Originally Posted by speakerfritz
BYW, the new rods don't ticky tick.
An impact produces a "tick", so there has to be a gap between the cam and valve stem. The hydraulic lash adjuster establishes a compressible cushion between cam and valve. The valve stem is kept in contact with the rocker to avoid the "tick". When you start the engine after a long period, you hear the ticking sound for a few seconds until the oil pressure comes back to normal.
In addition to this you have the sound of the valves hitting their seats which is music to my ears
Perhaps a Hydraulics 101 perspective may help out a but here.
Firstly the pumps used are positive displacement pumps (as opposed to centrifugal type pumps). What does this mean? Well, in theory and to a very large extent in practice, this means that the pump will deliver exactly the same volume of oil (metric units being cc/rev) for every 1 revolution of the pump - IRRESPECTIVE of the pressure in the system. Sure, if you spin the pump faster you will get more flow, but the flow rate delivered will be directly proportional to the rpm of the pump and completely independant of system pressure.
Secondly, a very tough concept for novices to get to grips with. A pump does not deliver PRESSURE. It delivers flow and will continue to deliver this flow against a resistance in the system. It is the resistance to the flow in the system that leads to a pressure build up. The best way I have found to describe it is to imagine pushing against an object, then the compression on the palm of your hand is pressure. You can push as hard as you want against an open door - you will never feel pressure on the palm of your hand!
So how does this relate to the OP. The pressure required by the lifters is a function of the spring resistance in the lifters and any flow restrictions associated with this part of the circuit. It has nothing to do with the filter....
Now, if your filter was a restriction in the system (lets say for now it is getting clogged) then what would happen. The total pressure at the outlet of the pump would be the sum of the pressure required to get the fluid through the filter plus the pressure required to lift the lifters and get through all the various restrictions in the system. As the filter blocks more and more, so pressure builds up until, ultimately, you reach the relief valve pressure. At that point, some flow continues through the system and some is diverted across the relief valve - BUT....the pump continues to deliver exactly the same flow (at a given rpm of course).
So, in essence, reducing the pressure drop across the filter will not make a blind bit of difference to what happens downstream PROVIDING the original filter posed a low enough pressure drop so as to stop the relief valve from cracking.
On a final note reference filters.

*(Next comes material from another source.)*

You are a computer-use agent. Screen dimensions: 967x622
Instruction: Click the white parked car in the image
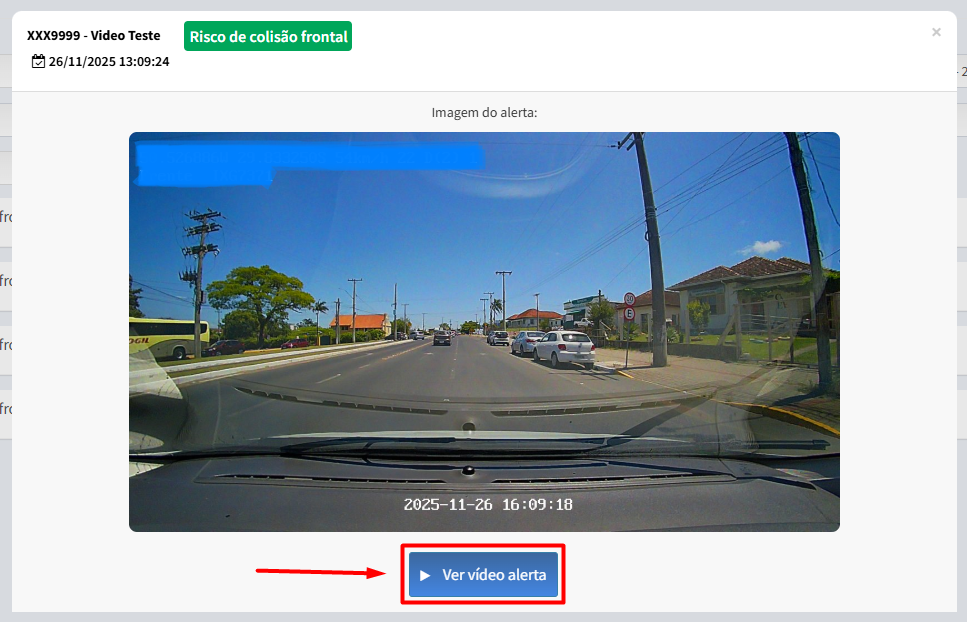point(564,348)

I am not familiar with the particular filters you are considering, but....
The filtration rating typically specified in automotive applications is in the order of 10um (microns - or thousandths of a millimetre). The smallest particle one can see with the naked eye is between 25 and 40um. That immediately begs the question - how do you know the filter is clean when you think you have cleaned it if you can't see the contaminant? These kinds of filters come in and out of fashion in the hydraulics industry, and for some big plants with lots of hydraulics and lubrication systems (eg paper mills and steel mills) there may well be a justification. But...to clean the element properly you need to use an ultrasonic bath. If you want to clean it by flushing it with solvent....good luck.
I have been using my K&P filter on my 2011 RGU 103" since the first 50 miles (now 17,000 miles) and it is the quietest harley engine mechanically I have heard. I had a new RKP every from the time the T/C's came out thru 2008. This new 103 is incredibly quiet and absent the usually sewing maching tick tick of most 88's and 103's I have ridden in the past.